This week’s Weekend Reader is preposterously late — I think for defensible reasons (work, the Teneo Texas Summit, and Mother’s Day), but late nonetheless. So take this one as a retrospective, and a jump-start for the week to come. Let’s go —
1) “There’s a myth in Indianapolis Republican circles that goes something like this: back in the good old days, the Indiana GOP was made up of high minded, moderate statesmen from metro Indianapolis like Richard Lugar and Bill Hudnut. Then a bunch of troglodytes from rural Indiana like Mike Pence took over and wrecked the party and the state with extreme social conservative policies that are bad for business. Reality is very different.”

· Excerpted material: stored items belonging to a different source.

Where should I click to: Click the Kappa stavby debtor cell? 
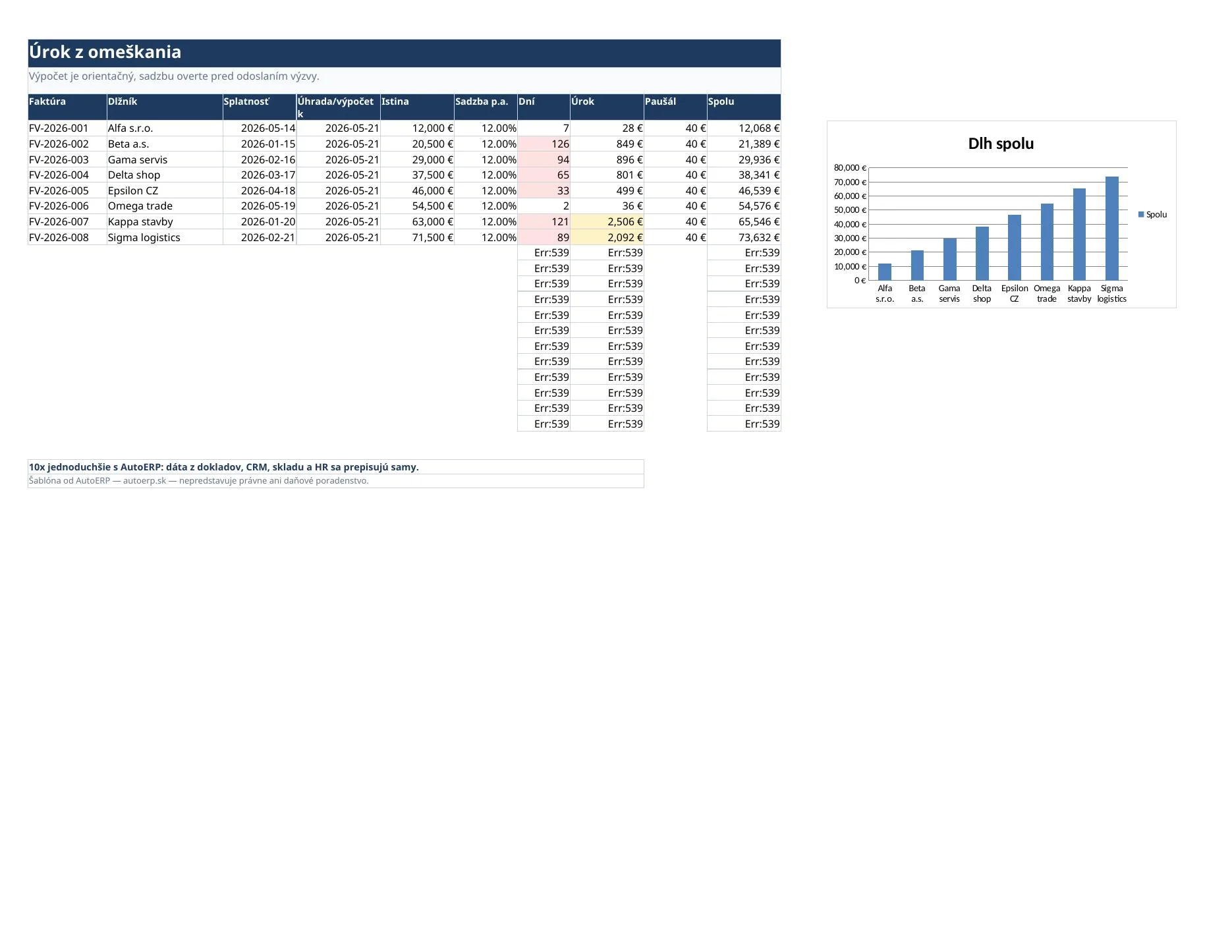[x=165, y=222]
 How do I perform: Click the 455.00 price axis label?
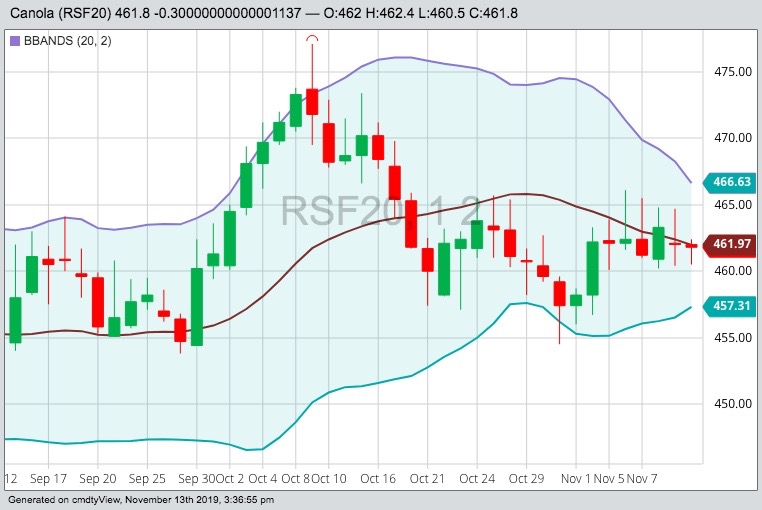733,338
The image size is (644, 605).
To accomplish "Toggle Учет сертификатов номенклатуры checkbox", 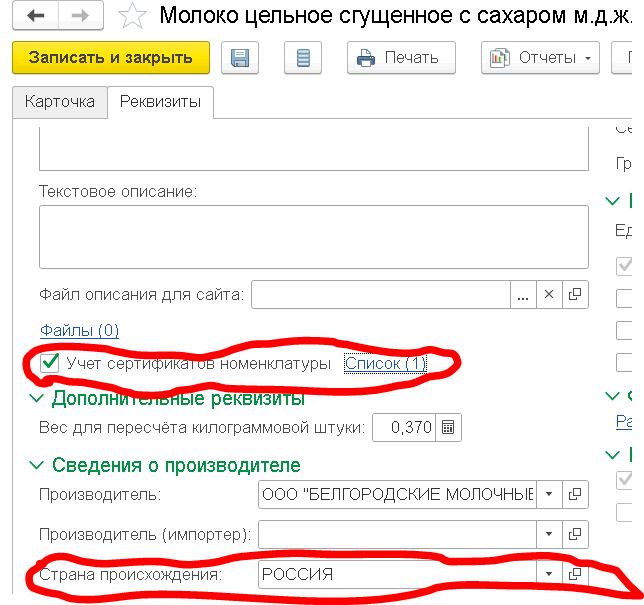I will 49,364.
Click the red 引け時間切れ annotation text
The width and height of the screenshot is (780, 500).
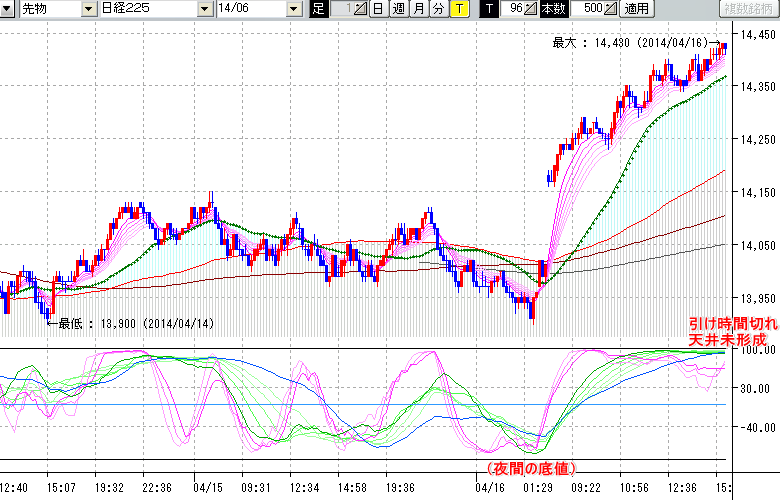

2) “In February, a criminal group even threatened a U.S. inspector when he rejected a batch of cartel avocados masquerading as Michoacán produce, prompting a brief American ban on Mexican avocados, the first ever in the decades-long avocado trade between the countries. The threat further signaled the growing audacity of Michoacán’s criminal organizations, which for more than 35 years have largely avoided targeting U.S. government employees. The month before, U.S. Border Patrol agents were shot at from Mexico, most likely by cartel members involved in smuggling migrants. And in March, the American Consulate in the border city of Nuevo Laredo was fired upon after the authorities extradited a cartel leader to the United States.”
https://www.nytimes.com/2022/05/04/world/americas/mexico-cartels-michoacan.html
3) “Advocates of restraint and self-proclaimed realists will remain an important part of America’s foreign policy debate. Their worldview has deep roots, going back to the emergence of self-conscious isolationism in the United States during debates over the First World War, and it will be with us as long as America plays a leading role in global politics and international security. All the same, it’s important not to overestimate their wider political and public influence or give their unrealistic ideas more credence than they deserve.”
4) “While Alito’s draft opinion is being welcomed and celebrated by pro-lifers, and strongly objected to by abortion supporters, the way it became public is a horrific scandal.”
5) “But when STAT took the White House up on the offer, officials refused to make copies of the binder. In fact, it wouldn’t even let STAT take photographs of the contents. Instead, the administration gave this reporter one hour to look through the nearly 400 pages of budget tables and congressional correspondence. White House officials offered the review in a small conference room in the Eisenhower Executive Office Building across the street from the White House, under the supervision of a budget office employee.”